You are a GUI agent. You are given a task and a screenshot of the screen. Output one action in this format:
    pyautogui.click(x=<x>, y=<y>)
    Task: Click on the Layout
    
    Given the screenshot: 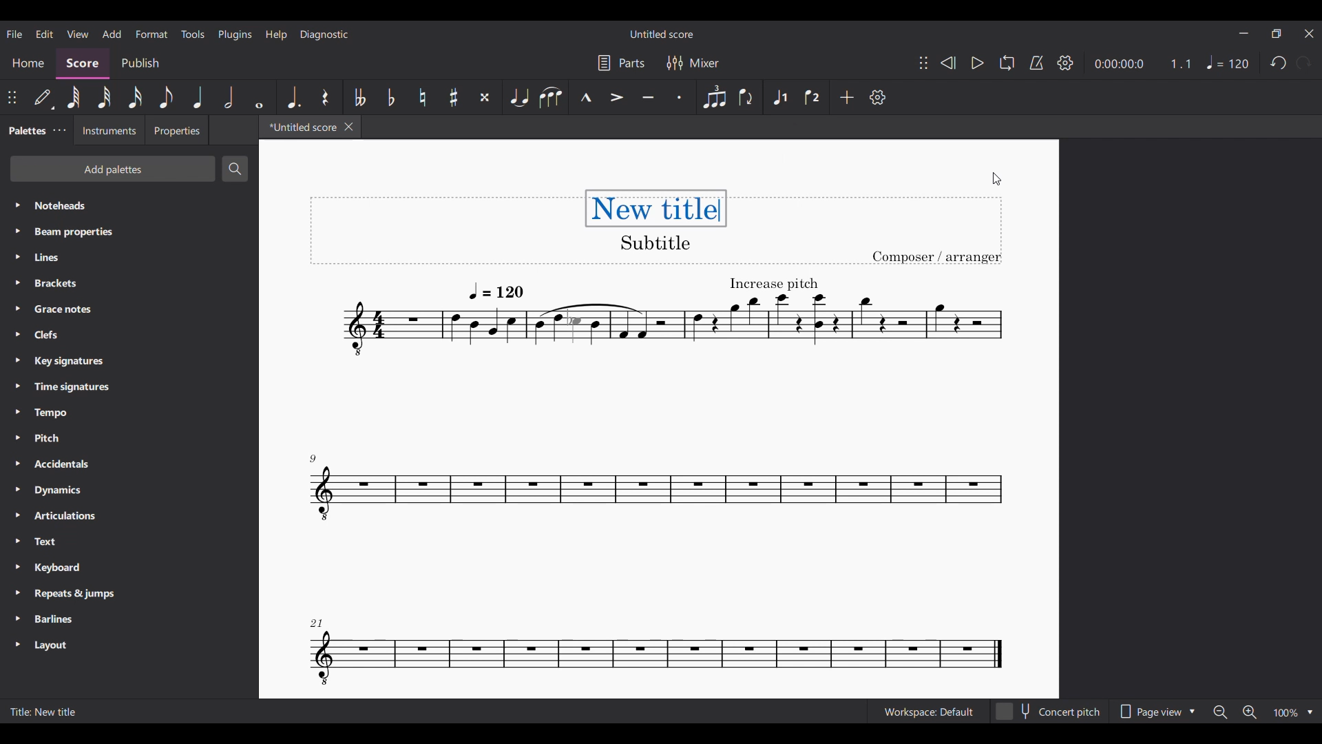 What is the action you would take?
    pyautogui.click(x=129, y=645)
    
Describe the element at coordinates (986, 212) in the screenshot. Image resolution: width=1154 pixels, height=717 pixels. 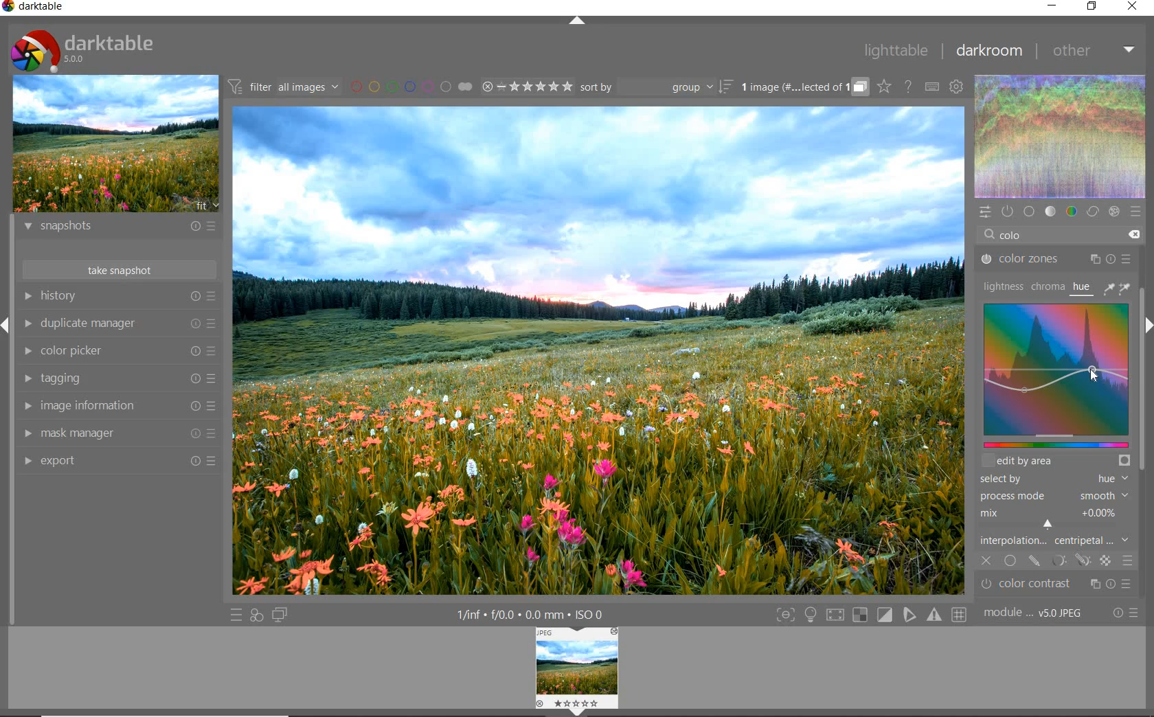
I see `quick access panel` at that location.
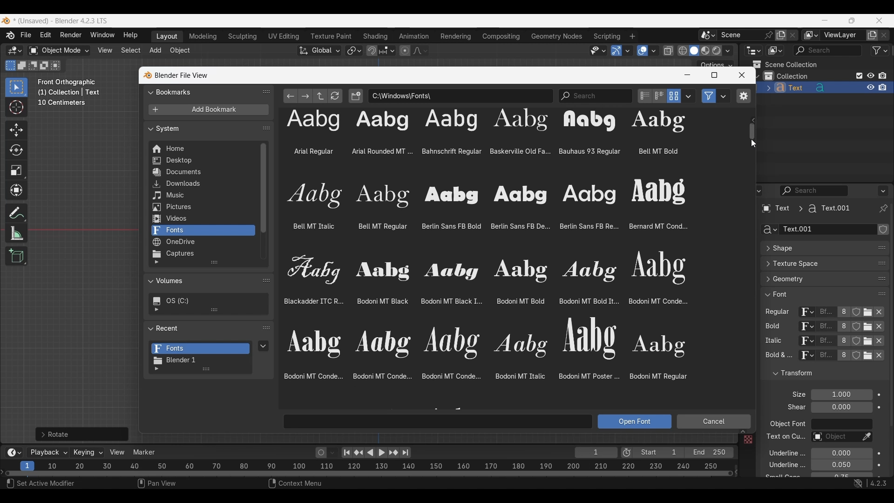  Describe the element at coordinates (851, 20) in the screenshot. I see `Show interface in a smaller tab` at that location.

++++++

# [Aim]
Copy the part of the material that starts with the line containing "Describe the element at coordinates (986, 212)" and runs through the end of the material, without the pictures.

# [The answer]
Describe the element at coordinates (986, 212) in the screenshot. Image resolution: width=1154 pixels, height=717 pixels. 
I see `quick access panel` at that location.
  Describe the element at coordinates (851, 20) in the screenshot. I see `Show interface in a smaller tab` at that location.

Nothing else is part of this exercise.